Polish noisy long reads with hifi long reads

isovic / racon

Ultrafast consensus module for raw de novo genome assembly of long uncorrected reads. http://genome.cshlp.org/content/early/2017/01/18/gr.214270.116 Note: This was the original repository which will no longer be officially maintained. Please use the new official repository here:

https://github.com/lbcb-sci/racon

MIT License

269 stars 49 forks source link

Polish noisy long reads with hifi long reads #176

Open TesiNicco opened 3 years ago

TesiNicco commented 3 years ago

Hi,

I am relatively new to racon. I am trying to polish noisy long reads (pacbio) using hi-fidelity long reads (pacbio).
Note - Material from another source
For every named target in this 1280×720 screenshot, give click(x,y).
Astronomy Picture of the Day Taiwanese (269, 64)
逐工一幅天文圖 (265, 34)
I am using pbmm2 (SMRT C++ wrapper for minimap2's C API) for alignment: pbmm2 align hifi_reads.fa reads_to_correct.fa reads_to_correct_aligned.bam The resulting sam file contains alignments.

Then I would use racon to polish the reads: racon hifi_reads.fa reads_to_correct_aligned.sam reads_to_correct.fa

The error I got is: [racon::Polisher::initialize] error: empty overlap set!

From what I understood, the way the files are specified in the racon command should be correct. Any idea what can be the cause of this?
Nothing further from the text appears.